In 2015 Chinese billionaire and Chinese Communist Party advisor Zhang Bin attended a Liberal Party of Canada fundraising event before pledging a $200,000 donation to the foundation. An additional $750,000 was donated to Pierre Trudeau's alma mater, the University of Montreal’s Faculty of Law, while $50,000 was allegedly pledged for the construction of a statue at the University of Montreal. Zhang had originally requested that the statue be of both Pierre Trudeau and Mao Zedong, but the University rebuffed this proposal and a statue of only Pierre Trudeau was ultimately planned. The deal to accept the donation was signed by Sacha Trudeau, Justin Trudeau's brother, who also attended the event commemorating the combined $1-million donation as a director and member of the foundation, with Zhang and Chinese consulate staff in attendance.

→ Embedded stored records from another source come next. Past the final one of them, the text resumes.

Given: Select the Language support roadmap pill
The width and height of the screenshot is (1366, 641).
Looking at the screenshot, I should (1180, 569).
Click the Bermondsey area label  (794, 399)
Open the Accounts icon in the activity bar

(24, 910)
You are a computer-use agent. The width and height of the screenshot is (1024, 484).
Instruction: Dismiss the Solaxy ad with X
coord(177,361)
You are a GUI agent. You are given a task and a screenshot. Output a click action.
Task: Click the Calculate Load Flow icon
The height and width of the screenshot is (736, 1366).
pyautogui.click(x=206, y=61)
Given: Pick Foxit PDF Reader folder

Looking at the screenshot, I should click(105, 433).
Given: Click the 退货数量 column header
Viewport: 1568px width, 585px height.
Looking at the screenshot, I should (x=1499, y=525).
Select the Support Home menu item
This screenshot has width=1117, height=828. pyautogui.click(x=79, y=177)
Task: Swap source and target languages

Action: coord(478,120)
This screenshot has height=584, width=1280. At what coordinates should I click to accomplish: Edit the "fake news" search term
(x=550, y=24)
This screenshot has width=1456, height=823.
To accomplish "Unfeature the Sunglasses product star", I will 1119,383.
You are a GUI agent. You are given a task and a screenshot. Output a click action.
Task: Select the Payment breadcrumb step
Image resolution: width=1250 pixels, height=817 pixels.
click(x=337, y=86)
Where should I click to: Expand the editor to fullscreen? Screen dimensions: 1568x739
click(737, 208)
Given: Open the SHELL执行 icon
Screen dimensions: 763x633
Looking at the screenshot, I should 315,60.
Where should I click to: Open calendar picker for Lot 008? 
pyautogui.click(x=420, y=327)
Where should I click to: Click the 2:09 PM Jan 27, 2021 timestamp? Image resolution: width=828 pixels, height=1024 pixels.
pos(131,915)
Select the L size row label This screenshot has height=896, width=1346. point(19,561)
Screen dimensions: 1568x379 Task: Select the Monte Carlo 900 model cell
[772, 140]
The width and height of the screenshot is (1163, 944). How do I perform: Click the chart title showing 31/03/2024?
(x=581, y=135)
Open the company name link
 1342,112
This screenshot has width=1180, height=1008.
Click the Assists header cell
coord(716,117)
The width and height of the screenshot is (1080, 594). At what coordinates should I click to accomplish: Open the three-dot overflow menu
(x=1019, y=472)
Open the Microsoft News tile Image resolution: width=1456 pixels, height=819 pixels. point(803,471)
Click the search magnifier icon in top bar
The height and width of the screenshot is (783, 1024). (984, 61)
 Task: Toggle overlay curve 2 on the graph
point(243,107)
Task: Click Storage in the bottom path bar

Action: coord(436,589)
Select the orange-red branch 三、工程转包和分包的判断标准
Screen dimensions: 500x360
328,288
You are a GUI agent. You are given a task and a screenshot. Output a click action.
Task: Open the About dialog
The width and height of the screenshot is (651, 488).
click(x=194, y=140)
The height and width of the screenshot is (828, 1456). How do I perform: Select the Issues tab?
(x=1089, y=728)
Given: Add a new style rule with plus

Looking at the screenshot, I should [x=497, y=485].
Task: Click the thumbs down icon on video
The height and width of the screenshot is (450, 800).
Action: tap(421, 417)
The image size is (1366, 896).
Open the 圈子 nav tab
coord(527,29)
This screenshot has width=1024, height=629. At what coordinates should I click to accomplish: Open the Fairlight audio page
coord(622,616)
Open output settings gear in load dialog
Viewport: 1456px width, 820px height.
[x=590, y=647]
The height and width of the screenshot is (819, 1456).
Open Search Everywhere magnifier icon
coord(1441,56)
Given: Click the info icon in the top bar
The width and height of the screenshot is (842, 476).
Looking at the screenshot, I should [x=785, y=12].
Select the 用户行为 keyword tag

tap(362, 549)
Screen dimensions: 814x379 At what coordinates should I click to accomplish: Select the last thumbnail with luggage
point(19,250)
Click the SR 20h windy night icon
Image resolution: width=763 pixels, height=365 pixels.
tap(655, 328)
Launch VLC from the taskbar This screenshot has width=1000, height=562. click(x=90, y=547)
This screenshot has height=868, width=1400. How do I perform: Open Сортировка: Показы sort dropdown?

In March 2023, former chief executive Morris Rosenberg defended media criticism of the donation by saying that Canada and China had had a better relationship at time. Allegations regarding the role of the Chinese Communist Party in directing and funding the donation were revealed as part of a series of leaks claiming to be from the CSIS regarding Chinese political interference in Canada. On March 1, 2023, the foundation announced that it would return the $140,000 that it has thus far received from Zhang. The remainder of Zhang's $200,000 donation was never received.

On April 11, 2023, all but three of the board of directors, including president Pascale Fournier resigned citing controversy over the Zhang's donation. Three directors remained in post on a temporary basis in order to meet legal minimums. On April 12, day La Presse reported that other governance concerns had led to the resignations, including record keeping issues that prevented returning the $140,000 donation. As a result, the board concluded that it would be "unlawful" to return the donation as they had committed to do.

On April 12, the foundation's board chair Edward Johnson said that it would commission an independent review of Zhang's donation. The foundation also requested that the Auditor General of Canada conduct a review, however, the office declined because its mandate is limited to reviews of federal government departments, agencies, Crown corporations, and those of territorial governments. On April 28, 2023, former chair Pascale Fournier testified at a parliamentary ethics committee. Fournier said that she did not know who was behind the $140,000 donation to the foundation and that while the money was formally received from Millennium Golden Eagle International (Canada), the company provided an address in Beijing rather than the address in Hong Kong that matched the website address of the company's parent company. The Canadian Security Intelligence Service intercepted the telecommunications of Millennium Golden Eagle International leader Zhang Bin and heard promises that the donation would be reimbursed by the Government of China.

In testimony before the House of Commons ethics committee on May 3, 2023, Sacha Trudeau called Zhang Bin "honorable", insisting that the foundation was never the target of foreign interference and that he "had seen no trace of it".